Sesungguhnya al-imam (khalifah) itu perisai, di mana (orang-orang) akan berperang di belakangnya (mendukung) dan berlindung (dari musuh) dengan (kekuasaan)nya.” (HR Al-Bukhari, Muslim, Ahmad, Abu Dawud, dll.)

Oleh. Deny Setyoko Wati, SH

NarasiPost.Com-Pandemi yang tak kunjung mereda, ternyata juga memberi dampak pada psikososial masyarakat. Hal ini tampak pada maraknya kasus kekerasan dan konflik yang terjadi di tengah-tengah masyarakat. Kekerasan dan konflik tersebut menimpa antaranggota masyarakat, antara masyarakat dan tenaga kesehatan (nakes) serta petugas pemakaman.

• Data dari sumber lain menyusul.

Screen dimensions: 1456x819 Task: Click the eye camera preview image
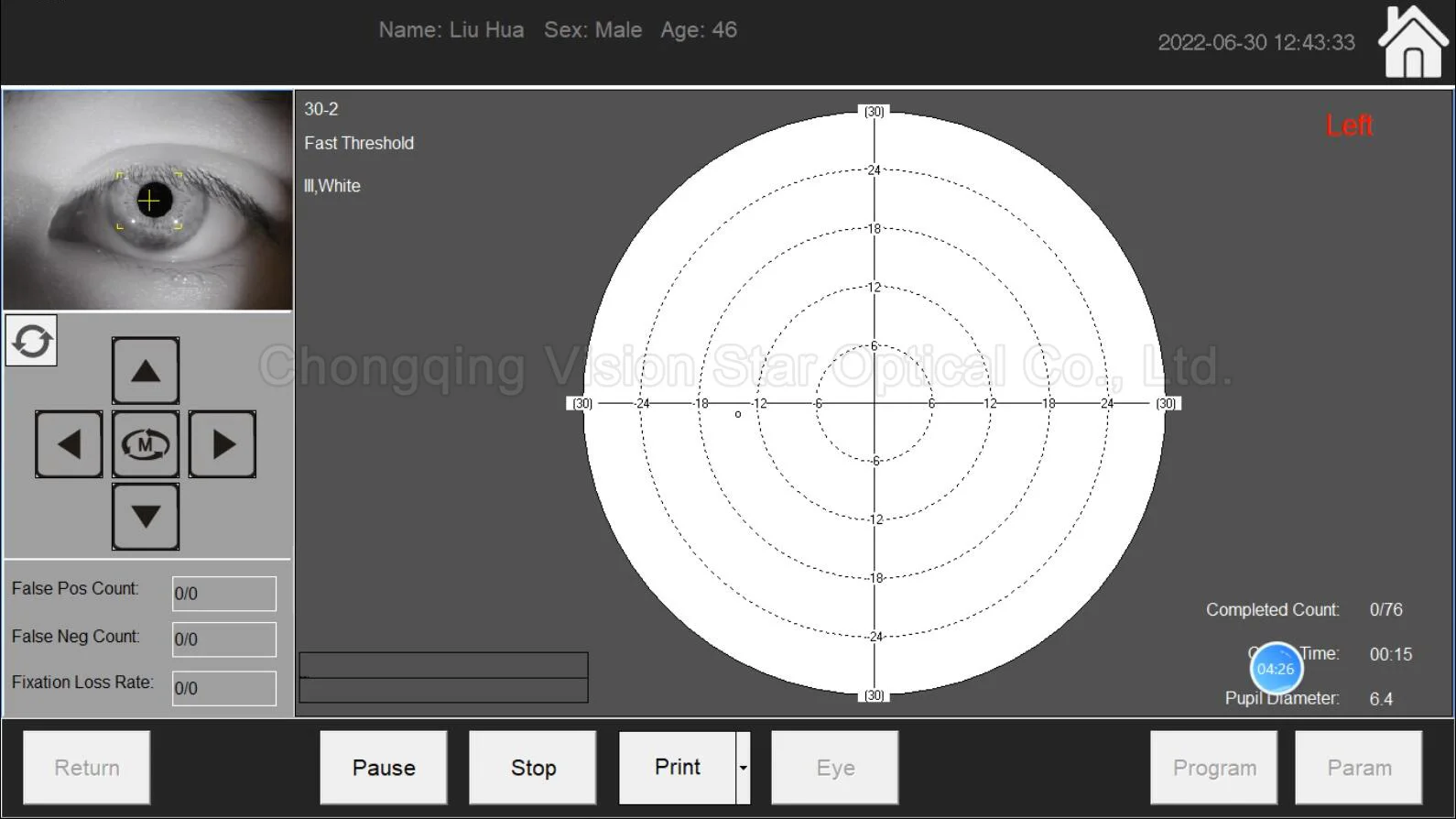(x=148, y=200)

Sebagaimana yang dilansir oleh kompas.com (24/07/2021) aksi kekerasan yang dilakukan oleh masyarakat Desa Sianipar Bulu Silape, Silaen, Sumatera Utara terhadap seorang penderita Covid-19. Warga menganiaya penderita tersebut lantaran tidak berkenan, jika penderita melakukan isolasi mandiri di rumahnya. Awalnya, warga dan aparat desa meminta kepada penderita tersebut untuk isolasi mandiri di sebuah gubuk di hutan. Penderita pun menuruti keinginan warga dan aparat desa tersebut. Namun, karena merasa tidak betah dan merasa depresi, si penderita akhirnya pulang dan ingin melanjutkan isolasi mandiri di rumah. Warga yang mengetahui hal itu merasa geram kemudian terjadilah aksi penganiayaan tersebut. Aksi serupa juga dilakukan oleh masyarakat dari Desa Jatian, Pakusari, Jember terhadap tim pemakaman jenazah Covid-19. Masyarakat desa tersebut melakukan  penganiayaan, pemukulan, pelemparan batu dan berusaha membanting tim relawan serta ingin merebut peti jenazah Covid-19. (Kompas.com,24/07/2021).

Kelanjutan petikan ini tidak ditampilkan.